Monitoring Audit2019-06-26T11:17:56+02:00
  • monitoring

All forms of monitoring of communications are unlawful in terms of RICA, unless they take place under one of the legally recognised exceptions. This includes monitoring email, websites visited and telephone calls made. Many organisations struggle to determine what processes and procedures they need to put in place in order to be able to rely on the exceptions and hence monitor in a legally compliant manner.

We offer a Monitoring Audit, which is one of our compliance audits. We also offer a requirements assessment but that is something different.
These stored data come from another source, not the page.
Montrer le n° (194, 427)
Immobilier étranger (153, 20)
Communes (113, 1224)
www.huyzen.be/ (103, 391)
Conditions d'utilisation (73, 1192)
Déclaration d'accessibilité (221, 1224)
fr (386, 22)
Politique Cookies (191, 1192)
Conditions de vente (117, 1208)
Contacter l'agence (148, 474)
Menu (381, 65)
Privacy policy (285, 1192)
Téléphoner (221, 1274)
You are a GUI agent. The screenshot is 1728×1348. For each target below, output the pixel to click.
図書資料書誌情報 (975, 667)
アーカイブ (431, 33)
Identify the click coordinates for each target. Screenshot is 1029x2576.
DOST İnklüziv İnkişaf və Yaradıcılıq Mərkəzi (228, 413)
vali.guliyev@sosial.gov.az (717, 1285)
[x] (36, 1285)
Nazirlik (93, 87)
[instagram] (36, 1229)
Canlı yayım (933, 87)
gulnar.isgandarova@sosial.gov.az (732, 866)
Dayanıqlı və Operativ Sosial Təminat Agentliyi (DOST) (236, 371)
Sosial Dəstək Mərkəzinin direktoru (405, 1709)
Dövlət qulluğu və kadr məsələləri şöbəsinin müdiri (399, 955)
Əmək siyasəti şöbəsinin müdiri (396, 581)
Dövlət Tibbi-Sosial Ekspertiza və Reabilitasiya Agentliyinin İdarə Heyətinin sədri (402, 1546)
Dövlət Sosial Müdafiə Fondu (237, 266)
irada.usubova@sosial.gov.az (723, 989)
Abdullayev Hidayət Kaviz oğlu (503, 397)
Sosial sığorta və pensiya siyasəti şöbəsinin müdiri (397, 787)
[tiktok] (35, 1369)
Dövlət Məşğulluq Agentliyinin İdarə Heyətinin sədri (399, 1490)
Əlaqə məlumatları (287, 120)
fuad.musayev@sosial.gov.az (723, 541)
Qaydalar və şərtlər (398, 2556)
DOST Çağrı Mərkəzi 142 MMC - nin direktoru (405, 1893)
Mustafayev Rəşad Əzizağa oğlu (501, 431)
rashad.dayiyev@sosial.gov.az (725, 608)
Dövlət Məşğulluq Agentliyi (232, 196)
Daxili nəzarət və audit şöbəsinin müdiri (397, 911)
What is the risk of non-compliance?

A failure to monitor in a legally compliant manner can expose the managing director or CEO as “the Systems Controller” or any other person he has authorised to act as System Controller (who is responsible for monitoring under the so-called ‘business exception’ in RICA), susceptible to imprisonment not exceeding 10 years or a fine not exceeding R2 million.

What is included in the Monitoring Audit

In the Monitoring Audit, we perform a GAP analysis where we:

  1. assess the extent to which an organisation is “compliant” with applicable monitoring and interception laws, and
  2. assess the legal risks posed by the use of information and communications technology in organisations.

Where necessary, we recommend solutions which would ensure compliance with South African regulatory requirements and implement best practice where sound business practice, rather than a legal requirement, dictate that risk be managed.